**WHAT IS NEEDED:**
Give a verbatim repeat of the lines that run from the line containing "The height and width of the screenshot is (850, 1504)." to the end of the data below.

(Saved entries)
++++++

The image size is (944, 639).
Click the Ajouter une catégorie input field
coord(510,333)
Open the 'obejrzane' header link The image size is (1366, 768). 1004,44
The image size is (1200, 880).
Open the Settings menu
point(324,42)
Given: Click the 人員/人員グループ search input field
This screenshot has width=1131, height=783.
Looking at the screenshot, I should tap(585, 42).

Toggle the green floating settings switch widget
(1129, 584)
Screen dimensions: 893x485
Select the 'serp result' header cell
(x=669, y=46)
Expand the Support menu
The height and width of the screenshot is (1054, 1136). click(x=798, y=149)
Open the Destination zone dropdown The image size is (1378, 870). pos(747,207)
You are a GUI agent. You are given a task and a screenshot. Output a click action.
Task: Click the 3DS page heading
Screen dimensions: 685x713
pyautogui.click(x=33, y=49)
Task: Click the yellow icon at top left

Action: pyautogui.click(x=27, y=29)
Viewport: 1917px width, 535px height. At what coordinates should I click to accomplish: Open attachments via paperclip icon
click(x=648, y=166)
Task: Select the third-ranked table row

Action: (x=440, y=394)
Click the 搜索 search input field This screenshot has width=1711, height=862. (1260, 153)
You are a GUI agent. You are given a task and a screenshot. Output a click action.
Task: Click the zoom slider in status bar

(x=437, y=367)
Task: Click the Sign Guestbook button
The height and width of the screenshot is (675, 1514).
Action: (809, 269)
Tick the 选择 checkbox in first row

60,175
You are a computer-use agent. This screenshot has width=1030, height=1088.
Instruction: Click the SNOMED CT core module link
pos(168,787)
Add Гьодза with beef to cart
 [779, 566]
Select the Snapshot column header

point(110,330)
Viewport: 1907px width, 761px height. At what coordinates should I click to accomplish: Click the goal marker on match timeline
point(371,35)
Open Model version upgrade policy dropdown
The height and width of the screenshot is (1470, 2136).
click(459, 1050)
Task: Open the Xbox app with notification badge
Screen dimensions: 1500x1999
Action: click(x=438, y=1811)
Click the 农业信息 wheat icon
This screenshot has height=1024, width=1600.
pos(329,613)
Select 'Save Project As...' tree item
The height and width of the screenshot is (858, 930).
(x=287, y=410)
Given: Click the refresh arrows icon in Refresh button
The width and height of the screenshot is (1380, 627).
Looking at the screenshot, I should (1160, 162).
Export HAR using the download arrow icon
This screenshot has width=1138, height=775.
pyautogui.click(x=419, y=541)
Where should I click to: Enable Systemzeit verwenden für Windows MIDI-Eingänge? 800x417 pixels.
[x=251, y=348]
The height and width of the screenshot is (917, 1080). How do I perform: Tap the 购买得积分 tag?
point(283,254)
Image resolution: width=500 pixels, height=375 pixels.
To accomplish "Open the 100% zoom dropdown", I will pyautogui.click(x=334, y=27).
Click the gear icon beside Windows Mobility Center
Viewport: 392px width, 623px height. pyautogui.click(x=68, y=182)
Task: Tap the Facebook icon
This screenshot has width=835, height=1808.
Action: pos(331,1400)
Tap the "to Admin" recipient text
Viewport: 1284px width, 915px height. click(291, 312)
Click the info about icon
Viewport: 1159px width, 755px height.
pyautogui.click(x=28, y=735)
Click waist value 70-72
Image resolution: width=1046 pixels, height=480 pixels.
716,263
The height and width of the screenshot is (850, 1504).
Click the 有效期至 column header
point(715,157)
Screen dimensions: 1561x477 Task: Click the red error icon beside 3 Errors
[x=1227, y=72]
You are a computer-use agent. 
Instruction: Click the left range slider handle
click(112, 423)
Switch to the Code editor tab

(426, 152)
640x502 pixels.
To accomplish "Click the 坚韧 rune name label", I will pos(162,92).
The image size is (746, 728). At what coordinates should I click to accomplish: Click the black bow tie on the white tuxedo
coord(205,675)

++++++

**RESULT BELOW:**
The height and width of the screenshot is (850, 1504).
Click the 有效期至 column header
point(715,157)
Screen dimensions: 1561x477 Task: Click the red error icon beside 3 Errors
[x=1227, y=72]
You are a computer-use agent. 
Instruction: Click the left range slider handle
click(112, 423)
Switch to the Code editor tab

(426, 152)
640x502 pixels.
To accomplish "Click the 坚韧 rune name label", I will pos(162,92).
The image size is (746, 728). At what coordinates should I click to accomplish: Click the black bow tie on the white tuxedo
coord(205,675)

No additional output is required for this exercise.